Si me preguntan a mí, siento una profunda curiosidad por estos fenómenos o acontecimientos, aunque creo que siempre les pasan a otros. Yo, el escéptico, creo que todo lo que me sucede está dado por lo que provoco con mis acciones o por las interrelaciones personales (“Dios no juega a los dados”), aunque desde niño siento distinto de como pienso: cada día esperando esa llamada, ese encuentro que lo modifica todo, esa imagen que cambia mi percepción, ese dislocamiento no explicado ni explicable. No me sucede a mí (o no lo veo), pero les creo a los demás. Que las cosas no le pasen a uno no significa que no existan, aunque desde hace un tiempo otra forma se viene instalando en mí (y creo que nos habita a todos) y a la que cada vez le presto más la confianza: estoy operando por intuición. Y si quieren podemos sostener esto con algún filósofo: Friedrich Nietzsche decía que era la mejor manera de acercarse al conocimiento (en Verdad y mentira en sentido extramoral). El conocimiento cerca de la vida, y esos dos modos de ser del hombre: el racional y el intuitivo. Hermosa expresión para referirse al ser racional: el que busca la “necrópolis de los conceptos”, una paz, un pensamiento echado de una vez y para siempre en el juego de la vida, inteligente, inteligible, justificado. El otro hombre sufre y “hasta sufre con mayor frecuencia, porque no sabe aprender las lecciones de la experiencia y se mete siempre de nuevo en el mal trance en el que una vez se ha metido, y en el sufrimiento adopta la misma actitud irracional que en la felicidad; profiere gritos agudos y no halla consuelo alguno”. El hombre intuitivo no tiene certeza alguna más que la de su propia ficción, y es con ella que crea nuevas ficciones.
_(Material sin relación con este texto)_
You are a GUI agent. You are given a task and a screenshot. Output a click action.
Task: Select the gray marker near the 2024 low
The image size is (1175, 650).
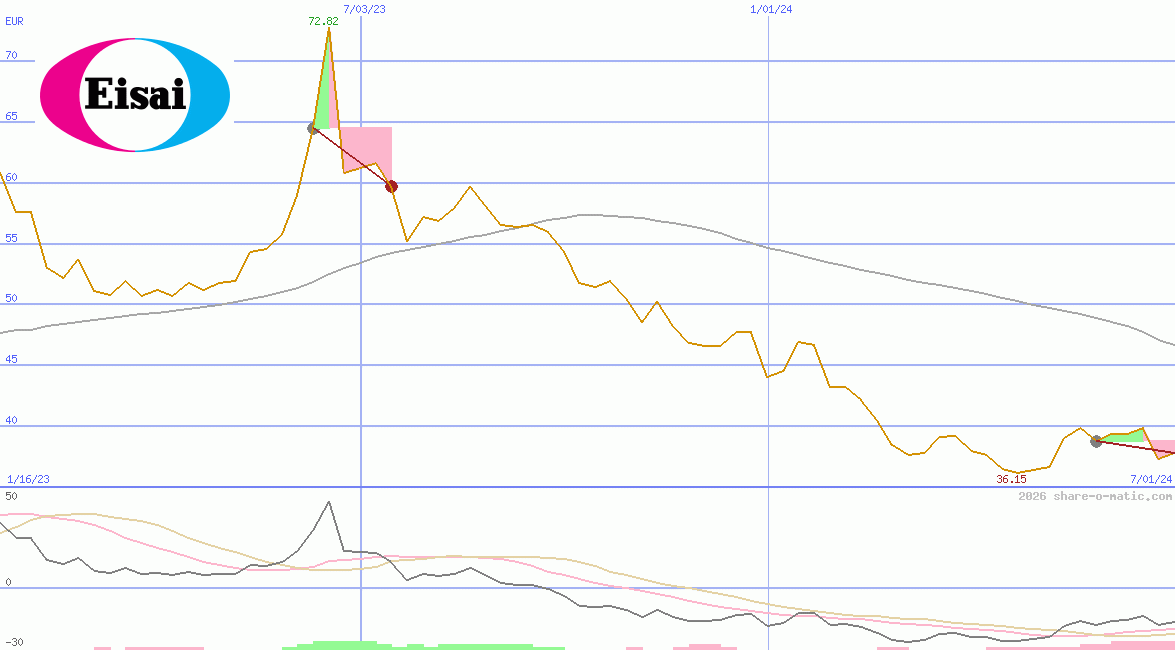(1096, 440)
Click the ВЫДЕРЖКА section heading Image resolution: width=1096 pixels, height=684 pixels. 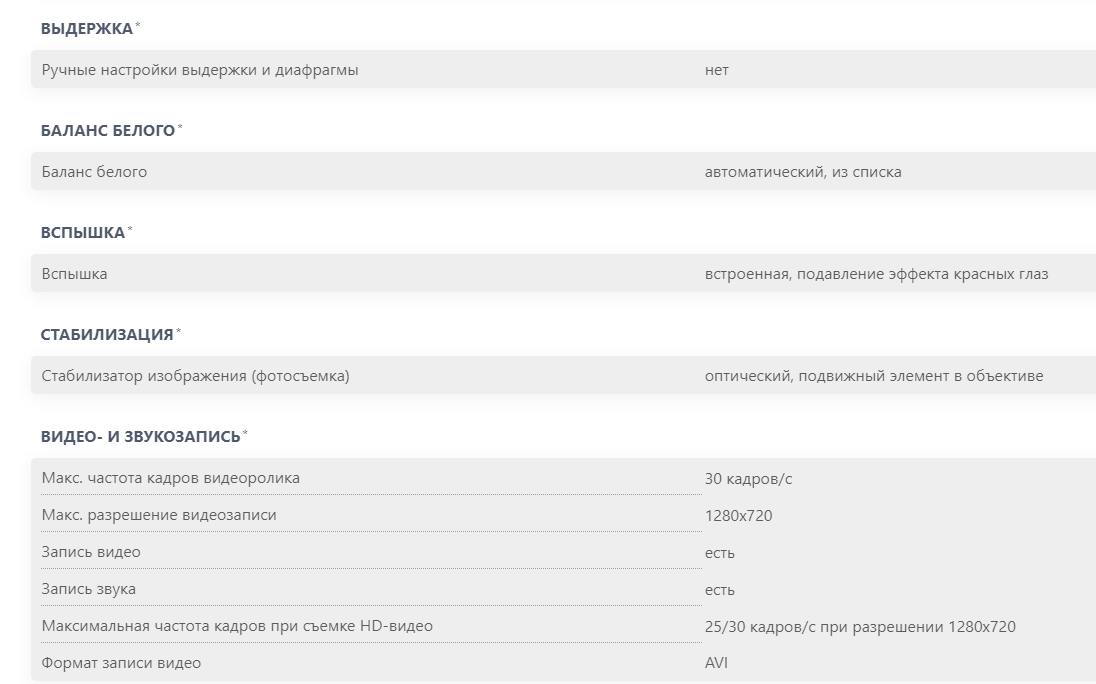[x=87, y=29]
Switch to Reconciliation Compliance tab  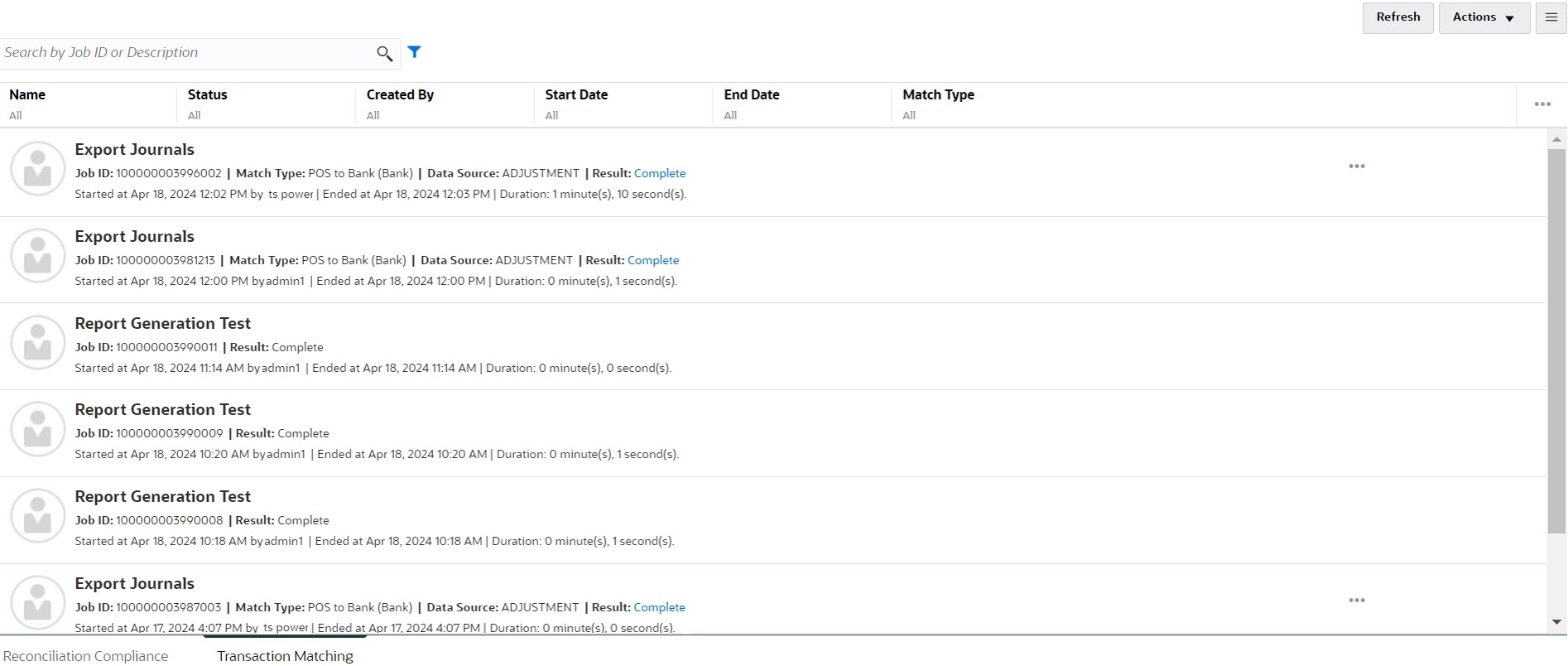[85, 656]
Llegué de un hombre ido y olvidado de la vida frente a un semáforo en verde que lo habilita a cruzar la calle, a este hombre que sufre porque ya no le alcanzan las certezas dadas. Y si vamos a escuchar a otros, hay que redoblar las apuestas: una psicóloga que practica el psicodrama (y que es culta como pocos) hace unos días me contó de otra forma del conocimiento y de acercarse a una verdad o a los otros. Le llaman tele y va más allá de la transferencia clínica: una especie de conexión transpersonal que, apoyada en alguna experiencia en común, no necesita de la presencia física del otro para que suceda: haber estado detrás de una misma idea, estar inmersos en una sensación similar, ser cooptados por un mismo rapto, conectar mediante ese algo inexplicable. Parafraseando a Nietzsche: no buscar tras el arbusto lo que ya sabemos que existe.